Verizon announced it would begin issuing refunds to about 15 million users who were wrongly charged an average of $2 to $6 dollars apiece for data usage, due to a handset glitch. When users accidentally hit a preloaded demo app that launched Internet access, they were charged $1.99 a per megabyte for connectivity. Verizon declined to name the handsets that had these preloaded demos.
The payout is a result of a year-long FCC investigation that eventually led to Verizon making the refunds two years later. The FCC said it would continue to investigate Verizon's business practices and could still penalize the company.
Although Verizon said it would credit current account holders and give checks to former customers, how can you be sure that you've been credited?
1. Refunds to Be Sent October and November
Although some people may want to see their refund immediately, know that the company plans to send credits or checks through November. Wait a few weeks to see a refund before following up.

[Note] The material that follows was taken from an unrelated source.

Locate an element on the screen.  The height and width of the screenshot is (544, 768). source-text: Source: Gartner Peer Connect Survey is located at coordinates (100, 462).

2. Refunds Only to Customers With No Data Plan
Customers without data plans or monthly Internet access fees were the account holders overcharged in $1.99 increments for per-megabyte data usage. Usually these customers had demo applications preloaded on their handsets, which often launched inadvertently.
3. Your Check Is in the Mail?
Current account holders will receive a credit from Verizon and former customers, provided that Verizon still has your valid address, will be sent checks. If Verizon may not have your current address, skip to No. 5.
4. Many Charges Date Back to 2007
Complaints about the charges began three years ago, but were downplayed by Verizon, the New York Times reported. If you might be among the affected Verizon customers, start checking over your phone records since 2007.
5. How to Reach Verizon
Verizon released a customer service number to deal with the flood of inquiries, including questions regarding refunds. For more information, call 800-922-0204.
While the FCC investigation did lead to Verizon's less-than-speedy refunds, the agency is also doing more to highlight problems with wireless carriers, including investigating Verizon's recent doubling of early termination fees (Verizon has until Dec. 17 to explain to the agency why it raised fees from $175 to $350.).
At least now the FCC is starting to show some teeth and protect consumers and businesses from arbitrary fees.